(RECORD EXTRACTS)
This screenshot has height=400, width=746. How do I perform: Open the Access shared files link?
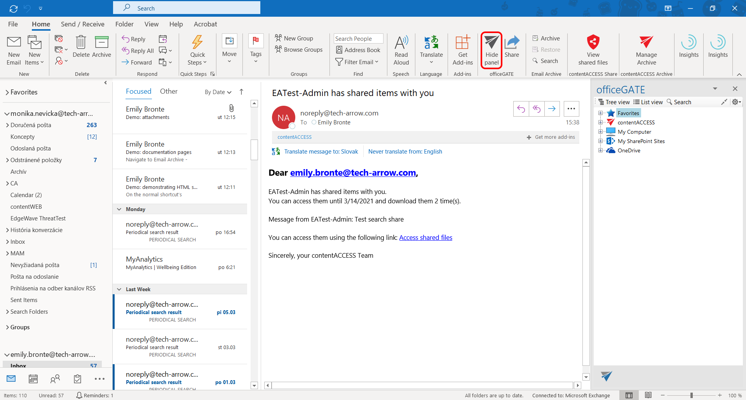click(x=425, y=238)
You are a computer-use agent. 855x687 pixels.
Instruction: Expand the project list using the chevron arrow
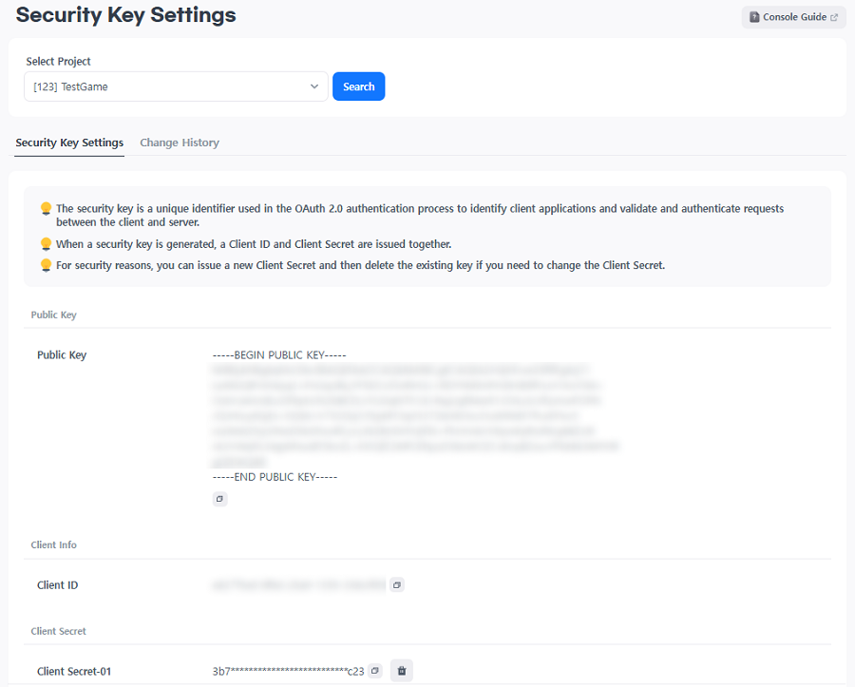coord(314,86)
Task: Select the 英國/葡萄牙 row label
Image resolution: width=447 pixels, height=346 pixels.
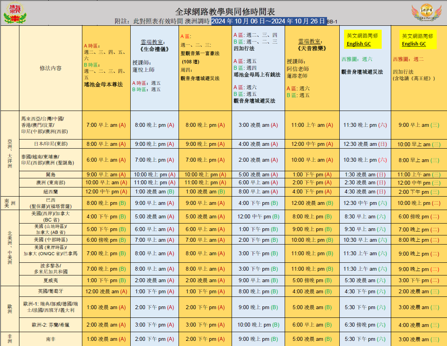Action: 51,291
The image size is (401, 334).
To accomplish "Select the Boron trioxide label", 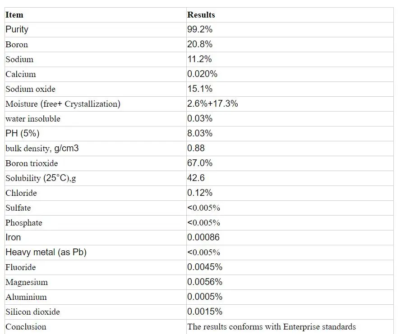I will [32, 163].
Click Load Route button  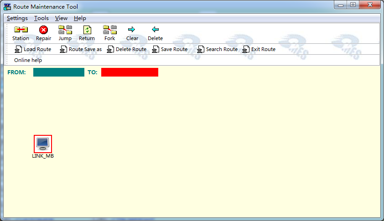[x=33, y=49]
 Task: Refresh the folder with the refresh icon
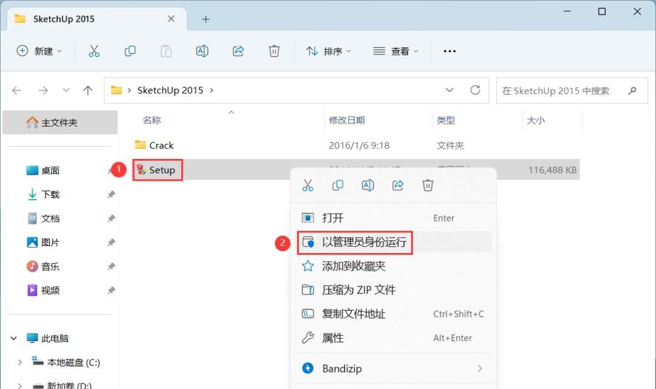pos(474,90)
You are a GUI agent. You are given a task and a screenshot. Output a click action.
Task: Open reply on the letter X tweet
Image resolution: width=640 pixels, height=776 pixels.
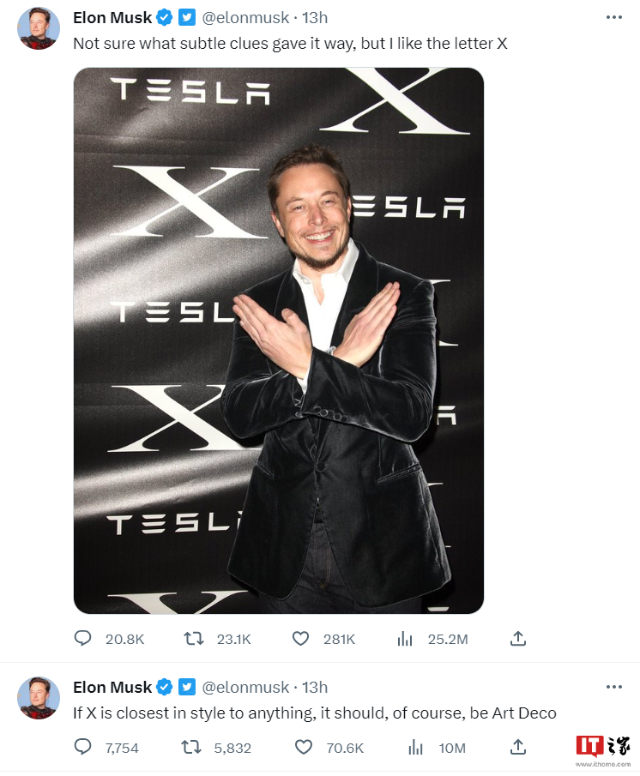point(82,639)
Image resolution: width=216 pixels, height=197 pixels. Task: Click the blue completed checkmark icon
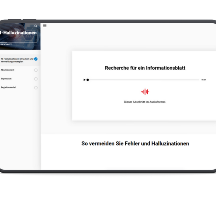click(x=36, y=59)
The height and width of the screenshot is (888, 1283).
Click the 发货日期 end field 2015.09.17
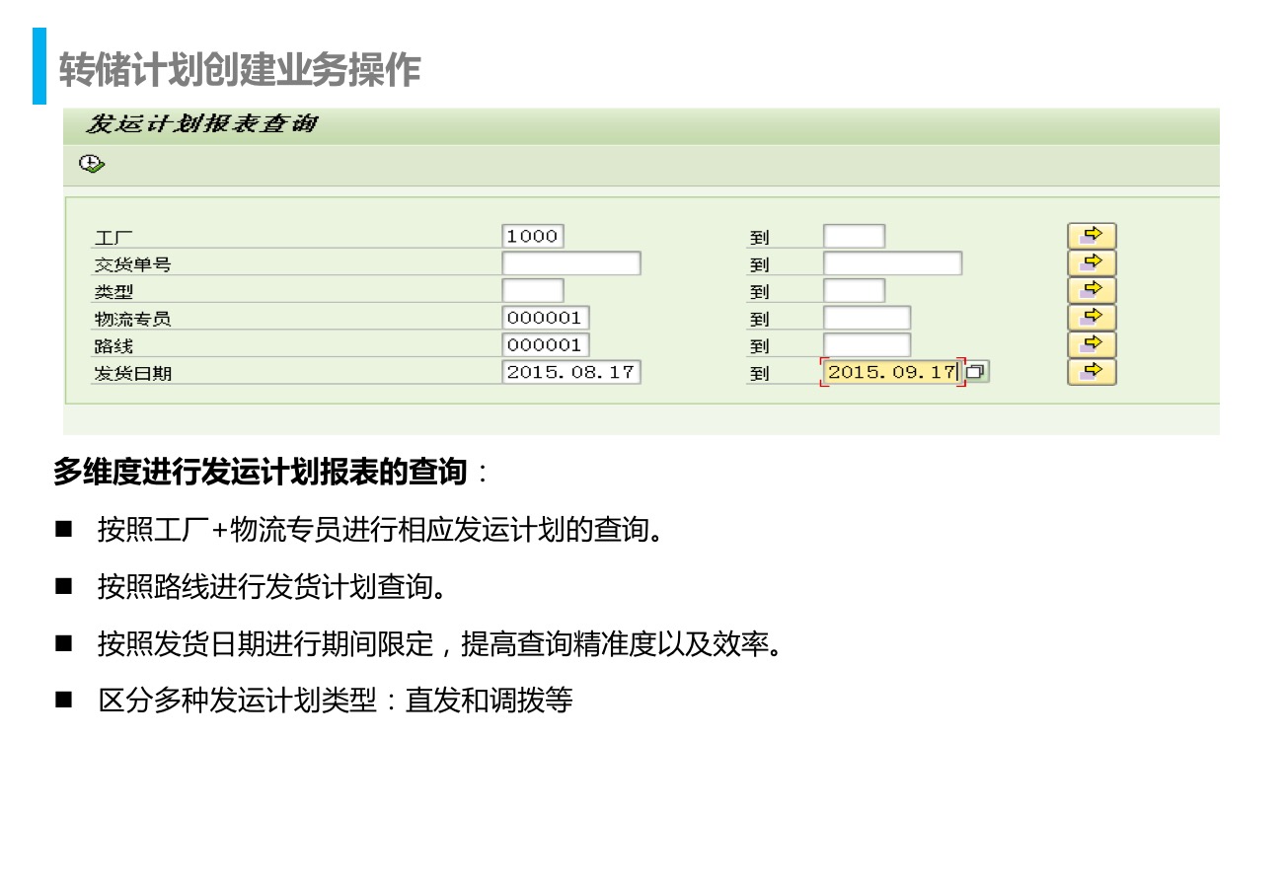(x=891, y=372)
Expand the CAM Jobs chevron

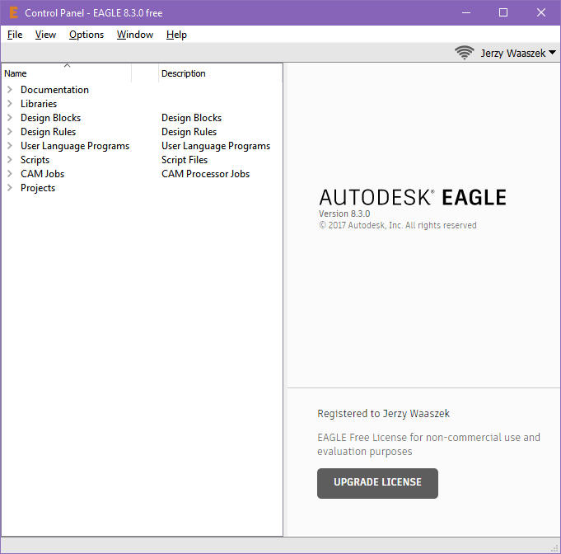point(10,174)
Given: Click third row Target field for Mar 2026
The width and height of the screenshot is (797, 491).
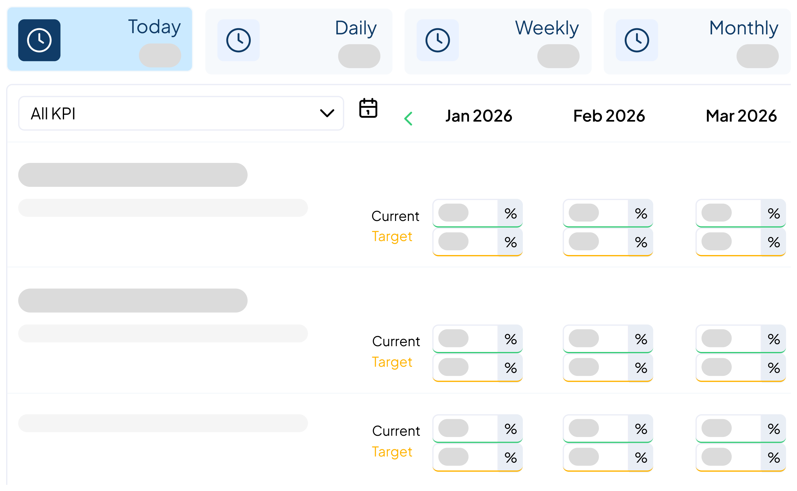Looking at the screenshot, I should (x=729, y=457).
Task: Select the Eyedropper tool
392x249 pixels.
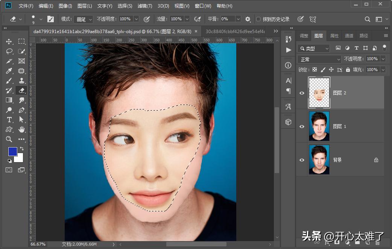Action: (x=9, y=71)
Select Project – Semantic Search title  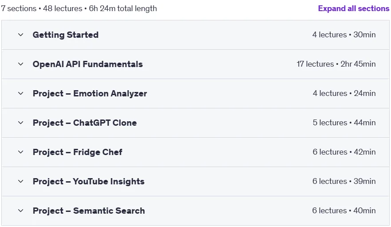pyautogui.click(x=89, y=211)
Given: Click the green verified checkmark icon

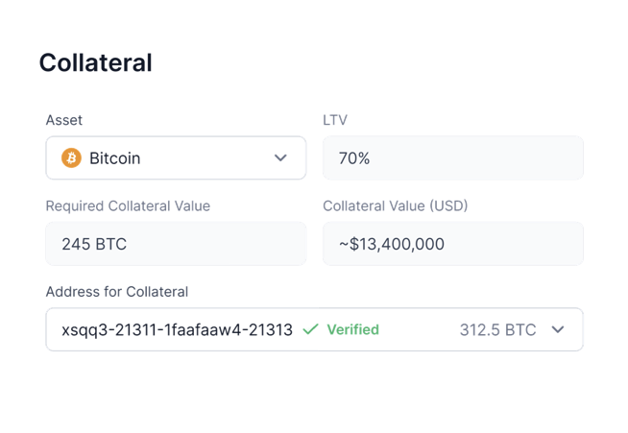Looking at the screenshot, I should [310, 329].
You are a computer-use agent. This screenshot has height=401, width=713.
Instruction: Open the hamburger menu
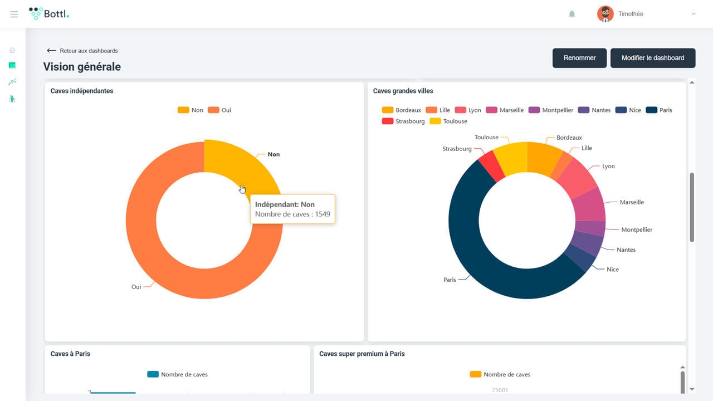[x=14, y=14]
(End RECORD EXTRACTS)
→ REQUIRED WORK
All lines above that hold the string "agent" should be copied.

→ EXERCISE RESPONSE
You are a computer-use agent. 855x687 pixels.
You are a GUI agent. You are given a task and a screenshot. Output a click action.
You are a computer-use agent. This screenshot has height=401, width=713.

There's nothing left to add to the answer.